Neng Zulfa: Menikah dengan Gus Dingin

Puput Pelangi
Chapter #3

Bab 2 - Soal Cucu

Zulfa Zahra El-Faza

“Neng? Neng?!”

Seseorang yang mengguncang tubuhku membawa kembali kesadaranku. Aku menoleh dan mendapati Dewi berdiri di sampingku, menyodorkan piring.

“Iya?” kataku mengambil piring itu.

“Neng kenapa kok sering banget ndak fokus? Ada yang Neng Zulfa pikirkan?” tanya Dewi sembari mengelapi piring yang akan digunakan keluarga ndalem makan. Kami ada di dapur sekarang. Sesekali ia melihat padaku sembari terus mengelapi piring-piring porselen itu.

“Tidak ada,” kilahku sembari menyelinginya dengan tawa, berharap Dewi percaya.

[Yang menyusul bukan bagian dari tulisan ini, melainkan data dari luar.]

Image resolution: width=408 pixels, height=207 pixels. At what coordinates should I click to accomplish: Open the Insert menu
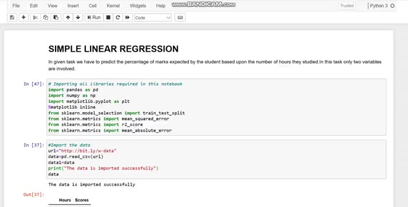[73, 6]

Bukannya tidak mau cerita, tetapi ini adalah masalah rumah tangga yang tidak boleh sembarangan kuceritakan pada orang lain, bahkan kedua orang tua maupun mertuaku. Tentu ini masalah yang sangat rawan. Aku tidak ingin terjadi sesuatu yang tidak diinginkan, meski itu hanya dalam pikiranku sendiri kalau-kalau ada yang tahu apa yang terjadi.

Aku melanjutkan pekerjaanku. Memindahkan lauk berupa ikan asin yang kugoreng tadi ke atas piring yang diserahkan Dewi tadi. Ikan asin ini favoritnya Abah Kiai—panggilanku pada ayah mertuaku sendiri lalu mengambil piring porselen lain untuk tempat bendoyo terong kegemaran Abah Kiai sekaligus Gus Fatih.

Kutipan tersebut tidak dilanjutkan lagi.